You can get the yaml output with curl like:
curl --cert /var/lib/puppet/ssl/certs/$(hostname).pem --key /var/lib/puppet/ssl/private_keys/$(hostname).pem --cacert /var/lib/puppet/ssl/certs/ca.pem -H 'Accept: yaml' https://puppet:8140/production/catalog/$(hostname)
I also found some info about this in the puppet mailinglist @ http://www.mail-archive.com/[email protected]/msg24143.html. But I cant get it to work correctly...
Upvotes: 14
Views: 4817
Reputation: 19
Simple YAML parser:
with open("file","r") as file:
for line in file:
re= yaml.load('\n'.join(line.split('?')[1:-1]).replace('?','\n').replace('""','\'').replace('"','\''))
# print '\n'.join(line.split('?')[1:-1])
# print '\n'.join(line.split('?')[1:-1]).replace('?','\n').replace('""','\'').replace('"','\'')
print line
print re
Upvotes: -1
Reputation: 1657
I have emailed Kirill Simonov, the creator of PyYAML, to get help to parse Puppet YAML file.
He gladly helped with the following code. This code is for parsing Puppet log, but I'm sure you can modify it to parse other Puppet YAML file.
The idea is to create the correct loader for the Ruby object, then PyYAML can read the data after that.
Here goes:
#!/usr/bin/env python
import yaml
def construct_ruby_object(loader, suffix, node):
return loader.construct_yaml_map(node)
def construct_ruby_sym(loader, node):
return loader.construct_yaml_str(node)
yaml.add_multi_constructor(u"!ruby/object:", construct_ruby_object)
yaml.add_constructor(u"!ruby/sym", construct_ruby_sym)
stream = file('201203130939.yaml','r')
mydata = yaml.load(stream)
print mydata
Upvotes: 24
Reputation: 5455
I only needed the classes section. So I ended up creating this little python function to strip it out...

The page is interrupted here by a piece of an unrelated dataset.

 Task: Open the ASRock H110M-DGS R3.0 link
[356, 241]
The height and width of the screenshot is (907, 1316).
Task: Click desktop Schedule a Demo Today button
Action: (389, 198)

Hope its usefull for someone :)
#!/usr/bin/env python
import re
def getSingleYamlClass(className, yamlList):
printGroup = False
groupIndent = 0
firstInGroup = False
output = ''
for line in yamlList:
# Count how many spaces in the beginning of our line
spaceCount = len(re.findall(r'^[ ]*', line)[0])
cleanLine = line.strip()
if cleanLine == className:
printGroup = True
groupIndent = spaceCount
firstInGroup = True
if printGroup and (spaceCount > groupIndent) or firstInGroup:
# Strip away the X amount of spaces for this group, so we get valid yaml
output += re.sub(r'^[ ]{%s}' % groupIndent, '', line) + '\n'
firstInGroup = False # Reset this
else:
# End of our group, reset
groupIndent = 0
printGroup = False
return output
getSingleYamlClass('classes:', open('puppet.yaml').readlines())
Upvotes: 1
Reputation: 11
I believe the crux of the matter is the fact that puppet is using yaml "tags" for ruby-fu, and that's confusing the default python loader. In particular, PyYAML has no idea how to construct a ruby/object:Puppet::Resource::Catalog, which makes sense, since that's a ruby object.
Here's a link showing some various uses of yaml tags: http://www.yaml.org/spec/1.2/spec.html#id2761292
I've gotten past this in a brute-force approach by simply doing something like:
cat the_yaml | sed 's#\!ruby/object.*$##gm' > cleaner.yaml
but now I'm stuck on an issue where the *resource_table* block is confusing PyYAML with its complex keys (the use of '? ' to indicate the start of a complex key, specifically).
If you find a nice way around that, please let me know... but given how tied at the hip puppet is to ruby, it may just be easier to do you script directly in ruby.
Upvotes: 1